Getting Started with Airflow Using Docker

Lately I’ve been reading intensively on data engineering after being inspired by this great article by Robert Chang providing an introduction to the field. The underlying message of the article really resonated with me: when most people think of data science they immediately think about the stuff being done by very mature tech companies like Google or Twitter, like deploying uber-sophisticated machine learning models all the time.

However, many organizations are not at the stage where these kind of models makes sense as a top priority. This is because, to build and deploy these kind of models efficiently and effectively, you need to have foundation data infrastructure in place that you can build the models on. Yes, you can develop a machine learning model with the data you have in your organization, but you have to ask: how long did it take you to do it, is your work repeatable / automatable, and are you able to deploy or actually use your solution in a meaningful and reliable way? This is where data engineering comes in: it’s all about building the data warehouses and ETL pipelines (extract-transform-load) that provide the fundamental plumbing required to do everything else.

One tool that keeps coming up in my research on data engineering is Apache Airflow, which is “a platform to programmatically author, schedule and monitor workflows”. Essentially, Airflow is cron on steroids: it allows you to schedule tasks to run, run them in a particular order, and monitor / manage all of your tasks. It’s becoming very popular among data engineers / data scientists as a great tool for orchestrating ETL pipelines and monitor them as they run.

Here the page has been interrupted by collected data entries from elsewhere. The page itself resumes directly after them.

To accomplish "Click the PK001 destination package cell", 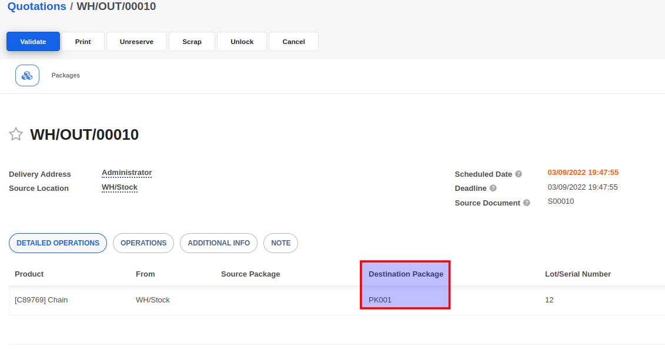I will [380, 300].
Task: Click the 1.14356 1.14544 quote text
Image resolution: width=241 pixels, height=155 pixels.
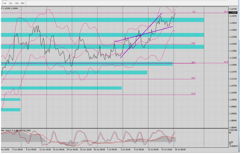Action: pos(12,8)
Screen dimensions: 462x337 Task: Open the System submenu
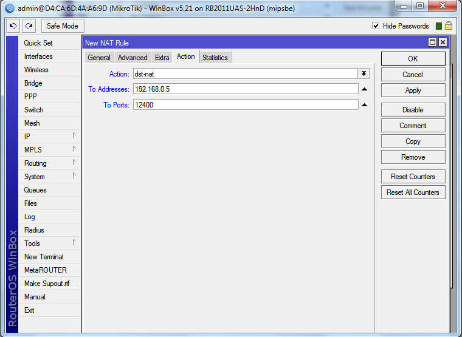click(x=50, y=177)
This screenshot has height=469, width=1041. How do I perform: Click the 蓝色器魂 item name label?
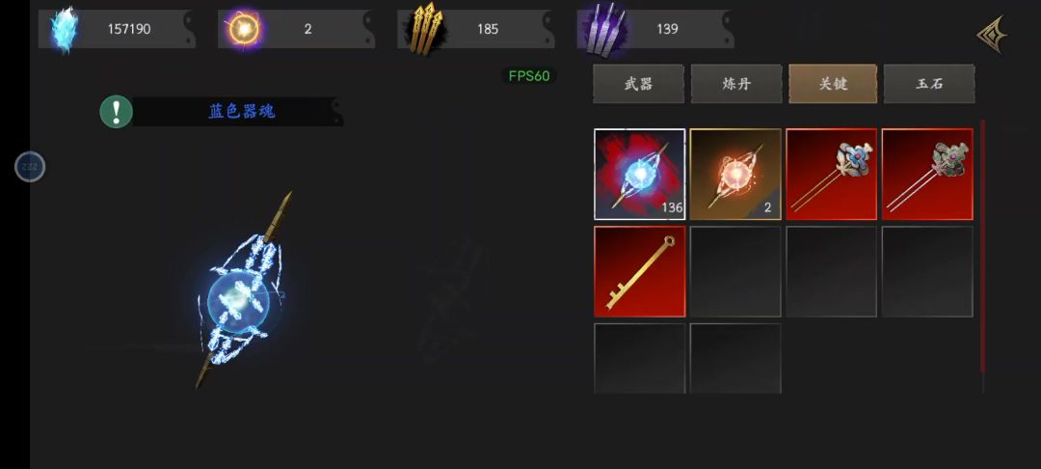click(x=242, y=112)
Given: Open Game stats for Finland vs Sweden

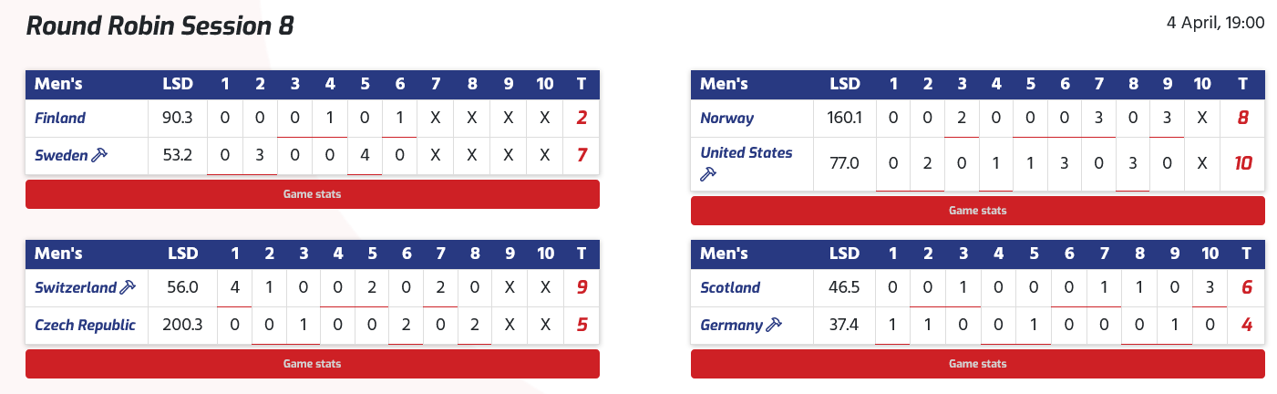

In this post, I’ll give a really brief overview of some key concepts in Airflow and then show a step-by-step deployment of Airflow in a Docker container.

Key Airflow Concepts

Before we get into deploying Airflow, there are a few basic concepts to introduce. See this page in the Airflow docs which go through these in greater detail and describe additional concepts as well.

Directed Acyclic Graph (DAG): A DAG is a collection of the tasks you want to run, along with the relationships and dependencies between the tasks. DAGs can be expressed visually as a graph with nodes and edges, where the nodes represent tasks and the edges represent dependencies between tasks (i.e. the order in which the tasks must run). Essentially, DAGs represent the workflow that you want to orchestrate and monitor in Airflow. They are “acyclic”, which means that the graph has no cycles – in English, this means means your workflows must have a beginning and an end (if there was a cycle, the workflow would be stuck in an infinite loop).

Operators: Operators represent what is actually done in the tasks that compose a DAG workflow. Specifically, an operator represents a single task in a DAG. Airflow provides a lot of pre-defined classes with tons of flexibility about what you can run as tasks. This includes classes for very common tasks, like BashOperator, PythonOperator, EmailOperator, OracleOperator, etc. On top of the multitude of operator classes available, Airflow provides the ability to define your own operators. As a result, a task in your DAG can do almost anything you want, and you can schedule and monitor it using Airflow.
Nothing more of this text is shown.